■ **Exercise requirements**: Down to the last line, reproduce the data below exactly.
━━━━━━━━
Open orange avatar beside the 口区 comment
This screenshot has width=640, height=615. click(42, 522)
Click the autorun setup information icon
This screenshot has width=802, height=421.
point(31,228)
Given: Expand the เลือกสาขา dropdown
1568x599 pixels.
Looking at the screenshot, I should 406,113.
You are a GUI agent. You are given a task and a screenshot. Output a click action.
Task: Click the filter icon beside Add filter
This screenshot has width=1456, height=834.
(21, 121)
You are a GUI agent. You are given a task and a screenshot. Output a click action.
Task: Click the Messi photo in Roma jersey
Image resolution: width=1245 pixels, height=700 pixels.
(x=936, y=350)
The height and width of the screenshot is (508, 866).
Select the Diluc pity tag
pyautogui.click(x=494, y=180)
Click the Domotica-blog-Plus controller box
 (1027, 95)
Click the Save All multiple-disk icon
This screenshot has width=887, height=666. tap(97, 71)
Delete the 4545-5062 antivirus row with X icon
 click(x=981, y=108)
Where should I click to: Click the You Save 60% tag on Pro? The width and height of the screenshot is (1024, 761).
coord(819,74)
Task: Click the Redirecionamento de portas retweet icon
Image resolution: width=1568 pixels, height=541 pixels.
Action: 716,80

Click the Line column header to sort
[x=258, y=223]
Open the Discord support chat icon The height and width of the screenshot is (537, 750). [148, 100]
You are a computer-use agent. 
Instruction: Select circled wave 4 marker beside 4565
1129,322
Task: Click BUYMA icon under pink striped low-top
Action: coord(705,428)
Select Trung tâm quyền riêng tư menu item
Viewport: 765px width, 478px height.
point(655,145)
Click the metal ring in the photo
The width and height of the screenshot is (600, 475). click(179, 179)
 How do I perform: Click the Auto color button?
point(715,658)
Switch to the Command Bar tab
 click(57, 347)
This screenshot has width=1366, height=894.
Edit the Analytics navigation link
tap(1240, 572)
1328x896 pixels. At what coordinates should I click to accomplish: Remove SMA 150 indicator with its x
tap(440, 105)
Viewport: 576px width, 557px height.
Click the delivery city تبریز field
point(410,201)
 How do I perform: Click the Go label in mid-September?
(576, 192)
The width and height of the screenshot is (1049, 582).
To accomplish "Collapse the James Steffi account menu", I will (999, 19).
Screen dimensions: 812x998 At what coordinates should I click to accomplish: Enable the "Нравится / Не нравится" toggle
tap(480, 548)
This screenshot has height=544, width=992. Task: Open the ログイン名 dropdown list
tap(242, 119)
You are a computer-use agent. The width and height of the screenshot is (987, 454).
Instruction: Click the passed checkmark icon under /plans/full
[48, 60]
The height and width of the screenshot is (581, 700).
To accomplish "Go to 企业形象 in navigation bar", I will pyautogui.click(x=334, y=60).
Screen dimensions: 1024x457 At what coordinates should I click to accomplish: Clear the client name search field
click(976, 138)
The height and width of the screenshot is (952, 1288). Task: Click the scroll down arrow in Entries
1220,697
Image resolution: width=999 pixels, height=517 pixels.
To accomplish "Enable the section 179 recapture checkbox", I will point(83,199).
━━━━━━━━
■ **Result**:
Open orange avatar beside the 口区 comment
This screenshot has width=640, height=615. click(42, 522)
Click the autorun setup information icon
This screenshot has width=802, height=421.
point(31,228)
Given: Expand the เลือกสาขา dropdown
1568x599 pixels.
Looking at the screenshot, I should 406,113.
You are a GUI agent. You are given a task and a screenshot. Output a click action.
Task: Click the filter icon beside Add filter
This screenshot has width=1456, height=834.
(21, 121)
You are a GUI agent. You are given a task and a screenshot. Output a click action.
Task: Click the Messi photo in Roma jersey
Image resolution: width=1245 pixels, height=700 pixels.
(x=936, y=350)
The height and width of the screenshot is (508, 866).
Select the Diluc pity tag
pyautogui.click(x=494, y=180)
Click the Domotica-blog-Plus controller box
 (1027, 95)
Click the Save All multiple-disk icon
This screenshot has width=887, height=666. tap(97, 71)
Delete the 4545-5062 antivirus row with X icon
 click(x=981, y=108)
Where should I click to: Click the You Save 60% tag on Pro? The width and height of the screenshot is (1024, 761).
coord(819,74)
Task: Click the Redirecionamento de portas retweet icon
Image resolution: width=1568 pixels, height=541 pixels.
Action: 716,80

Click the Line column header to sort
[x=258, y=223]
Open the Discord support chat icon The height and width of the screenshot is (537, 750). [148, 100]
You are a computer-use agent. 
Instruction: Select circled wave 4 marker beside 4565
1129,322
Task: Click BUYMA icon under pink striped low-top
Action: coord(705,428)
Select Trung tâm quyền riêng tư menu item
Viewport: 765px width, 478px height.
point(655,145)
Click the metal ring in the photo
The width and height of the screenshot is (600, 475). click(179, 179)
 How do I perform: Click the Auto color button?
point(715,658)
Switch to the Command Bar tab
 click(57, 347)
This screenshot has width=1366, height=894.
Edit the Analytics navigation link
tap(1240, 572)
1328x896 pixels. At what coordinates should I click to accomplish: Remove SMA 150 indicator with its x
tap(440, 105)
Viewport: 576px width, 557px height.
Click the delivery city تبریز field
point(410,201)
 How do I perform: Click the Go label in mid-September?
(576, 192)
The width and height of the screenshot is (1049, 582).
To accomplish "Collapse the James Steffi account menu", I will (999, 19).
Screen dimensions: 812x998 At what coordinates should I click to accomplish: Enable the "Нравится / Не нравится" toggle
tap(480, 548)
This screenshot has height=544, width=992. Task: Open the ログイン名 dropdown list
tap(242, 119)
You are a computer-use agent. The width and height of the screenshot is (987, 454).
Instruction: Click the passed checkmark icon under /plans/full
[48, 60]
The height and width of the screenshot is (581, 700).
To accomplish "Go to 企业形象 in navigation bar", I will pyautogui.click(x=334, y=60).
Screen dimensions: 1024x457 At what coordinates should I click to accomplish: Clear the client name search field
click(976, 138)
The height and width of the screenshot is (952, 1288). Task: Click the scroll down arrow in Entries
1220,697
Image resolution: width=999 pixels, height=517 pixels.
To accomplish "Enable the section 179 recapture checkbox", I will point(83,199).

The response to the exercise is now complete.